[EXERCISE DETAILS]:
Reproduce the listing below word for word, keeping every line unchanged and in its original order.

[RECORDS TO USE]:
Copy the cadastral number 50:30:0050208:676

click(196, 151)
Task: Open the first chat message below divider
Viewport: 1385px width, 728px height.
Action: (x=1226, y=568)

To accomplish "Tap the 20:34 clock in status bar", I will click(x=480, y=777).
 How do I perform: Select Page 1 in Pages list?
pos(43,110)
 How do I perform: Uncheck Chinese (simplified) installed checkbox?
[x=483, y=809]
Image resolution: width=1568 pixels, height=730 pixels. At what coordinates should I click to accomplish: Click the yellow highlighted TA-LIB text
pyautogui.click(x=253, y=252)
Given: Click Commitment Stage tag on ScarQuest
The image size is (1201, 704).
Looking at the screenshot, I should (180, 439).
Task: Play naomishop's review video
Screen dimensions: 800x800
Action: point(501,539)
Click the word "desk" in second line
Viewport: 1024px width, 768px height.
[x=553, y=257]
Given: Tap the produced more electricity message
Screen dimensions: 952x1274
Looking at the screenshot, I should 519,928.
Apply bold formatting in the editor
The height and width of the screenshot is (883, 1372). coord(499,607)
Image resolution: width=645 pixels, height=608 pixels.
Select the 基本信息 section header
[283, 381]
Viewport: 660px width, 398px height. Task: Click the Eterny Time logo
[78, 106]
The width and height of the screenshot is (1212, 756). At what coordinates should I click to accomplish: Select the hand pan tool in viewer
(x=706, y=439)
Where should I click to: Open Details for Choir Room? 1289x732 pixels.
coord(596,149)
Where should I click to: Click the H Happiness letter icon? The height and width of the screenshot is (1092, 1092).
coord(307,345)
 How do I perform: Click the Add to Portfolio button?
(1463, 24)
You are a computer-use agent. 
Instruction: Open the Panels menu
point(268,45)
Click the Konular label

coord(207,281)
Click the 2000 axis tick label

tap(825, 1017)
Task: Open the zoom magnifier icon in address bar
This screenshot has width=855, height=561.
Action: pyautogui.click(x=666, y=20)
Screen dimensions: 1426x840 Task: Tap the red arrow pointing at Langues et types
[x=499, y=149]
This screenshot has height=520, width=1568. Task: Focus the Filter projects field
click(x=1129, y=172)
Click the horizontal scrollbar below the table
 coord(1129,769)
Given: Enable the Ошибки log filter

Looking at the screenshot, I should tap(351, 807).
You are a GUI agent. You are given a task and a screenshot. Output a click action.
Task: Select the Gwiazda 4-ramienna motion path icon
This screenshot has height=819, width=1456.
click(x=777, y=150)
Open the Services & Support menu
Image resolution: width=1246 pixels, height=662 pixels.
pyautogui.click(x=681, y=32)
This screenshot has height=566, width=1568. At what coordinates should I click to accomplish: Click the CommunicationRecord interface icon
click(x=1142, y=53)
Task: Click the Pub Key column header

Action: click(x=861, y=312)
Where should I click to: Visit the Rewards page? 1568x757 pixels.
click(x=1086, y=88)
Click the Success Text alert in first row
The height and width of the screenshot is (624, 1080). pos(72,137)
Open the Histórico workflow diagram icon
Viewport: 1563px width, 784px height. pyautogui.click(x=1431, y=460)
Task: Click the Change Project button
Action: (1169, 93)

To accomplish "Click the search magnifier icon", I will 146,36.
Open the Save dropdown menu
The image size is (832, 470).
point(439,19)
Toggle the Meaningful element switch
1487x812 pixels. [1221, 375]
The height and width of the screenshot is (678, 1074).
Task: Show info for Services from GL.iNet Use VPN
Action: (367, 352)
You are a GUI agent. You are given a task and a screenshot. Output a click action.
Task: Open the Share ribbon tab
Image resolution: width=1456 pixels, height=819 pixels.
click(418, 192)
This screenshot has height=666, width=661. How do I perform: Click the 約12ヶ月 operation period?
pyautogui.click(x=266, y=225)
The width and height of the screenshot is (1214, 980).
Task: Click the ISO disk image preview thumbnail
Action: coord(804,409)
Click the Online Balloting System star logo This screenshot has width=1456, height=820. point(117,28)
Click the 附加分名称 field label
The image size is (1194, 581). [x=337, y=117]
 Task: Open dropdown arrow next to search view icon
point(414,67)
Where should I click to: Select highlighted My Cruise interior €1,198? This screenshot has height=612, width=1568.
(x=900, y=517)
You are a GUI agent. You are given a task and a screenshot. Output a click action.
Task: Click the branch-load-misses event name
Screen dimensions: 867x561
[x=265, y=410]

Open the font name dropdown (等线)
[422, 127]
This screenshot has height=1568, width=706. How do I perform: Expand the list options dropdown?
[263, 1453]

[EXERCISE RESPONSE]:
Copy the cadastral number 50:30:0050208:676

click(196, 151)
Task: Open the first chat message below divider
Viewport: 1385px width, 728px height.
Action: (x=1226, y=568)

To accomplish "Tap the 20:34 clock in status bar", I will click(x=480, y=777).
 How do I perform: Select Page 1 in Pages list?
pos(43,110)
 How do I perform: Uncheck Chinese (simplified) installed checkbox?
[x=483, y=809]
Image resolution: width=1568 pixels, height=730 pixels. At what coordinates should I click to accomplish: Click the yellow highlighted TA-LIB text
pyautogui.click(x=253, y=252)
Given: Click Commitment Stage tag on ScarQuest
The image size is (1201, 704).
Looking at the screenshot, I should (180, 439).
Task: Play naomishop's review video
Screen dimensions: 800x800
Action: point(501,539)
Click the word "desk" in second line
Viewport: 1024px width, 768px height.
[x=553, y=257]
Given: Tap the produced more electricity message
Screen dimensions: 952x1274
Looking at the screenshot, I should 519,928.
Apply bold formatting in the editor
The height and width of the screenshot is (883, 1372). coord(499,607)
Image resolution: width=645 pixels, height=608 pixels.
Select the 基本信息 section header
[283, 381]
Viewport: 660px width, 398px height. Task: Click the Eterny Time logo
[78, 106]
The width and height of the screenshot is (1212, 756). At what coordinates should I click to accomplish: Select the hand pan tool in viewer
(x=706, y=439)
Where should I click to: Open Details for Choir Room? 1289x732 pixels.
coord(596,149)
Where should I click to: Click the H Happiness letter icon? The height and width of the screenshot is (1092, 1092).
coord(307,345)
 How do I perform: Click the Add to Portfolio button?
(1463, 24)
You are a computer-use agent. 
Instruction: Open the Panels menu
point(268,45)
Click the Konular label

coord(207,281)
Click the 2000 axis tick label

tap(825, 1017)
Task: Open the zoom magnifier icon in address bar
This screenshot has width=855, height=561.
Action: pyautogui.click(x=666, y=20)
Screen dimensions: 1426x840 Task: Tap the red arrow pointing at Langues et types
[x=499, y=149]
This screenshot has height=520, width=1568. Task: Focus the Filter projects field
click(x=1129, y=172)
Click the horizontal scrollbar below the table
 coord(1129,769)
Given: Enable the Ошибки log filter

Looking at the screenshot, I should tap(351, 807).
You are a GUI agent. You are given a task and a screenshot. Output a click action.
Task: Select the Gwiazda 4-ramienna motion path icon
This screenshot has height=819, width=1456.
click(x=777, y=150)
Open the Services & Support menu
Image resolution: width=1246 pixels, height=662 pixels.
pyautogui.click(x=681, y=32)
This screenshot has height=566, width=1568. At what coordinates should I click to accomplish: Click the CommunicationRecord interface icon
click(x=1142, y=53)
Task: Click the Pub Key column header

Action: click(x=861, y=312)
Where should I click to: Visit the Rewards page? 1568x757 pixels.
click(x=1086, y=88)
Click the Success Text alert in first row
The height and width of the screenshot is (624, 1080). pos(72,137)
Open the Histórico workflow diagram icon
Viewport: 1563px width, 784px height. pyautogui.click(x=1431, y=460)
Task: Click the Change Project button
Action: (1169, 93)

To accomplish "Click the search magnifier icon", I will 146,36.
Open the Save dropdown menu
The image size is (832, 470).
point(439,19)
Toggle the Meaningful element switch
1487x812 pixels. [1221, 375]
The height and width of the screenshot is (678, 1074).
Task: Show info for Services from GL.iNet Use VPN
Action: (367, 352)
You are a GUI agent. You are given a task and a screenshot. Output a click action.
Task: Open the Share ribbon tab
Image resolution: width=1456 pixels, height=819 pixels.
click(418, 192)
This screenshot has height=666, width=661. How do I perform: Click the 約12ヶ月 operation period?
pyautogui.click(x=266, y=225)
The width and height of the screenshot is (1214, 980).
Task: Click the ISO disk image preview thumbnail
Action: coord(804,409)
Click the Online Balloting System star logo This screenshot has width=1456, height=820. point(117,28)
Click the 附加分名称 field label
The image size is (1194, 581). [x=337, y=117]
 Task: Open dropdown arrow next to search view icon
point(414,67)
Where should I click to: Select highlighted My Cruise interior €1,198? This screenshot has height=612, width=1568.
(x=900, y=517)
You are a GUI agent. You are given a task and a screenshot. Output a click action.
Task: Click the branch-load-misses event name
Screen dimensions: 867x561
[x=265, y=410]

Open the font name dropdown (等线)
[422, 127]
This screenshot has height=1568, width=706. How do I perform: Expand the list options dropdown?
[263, 1453]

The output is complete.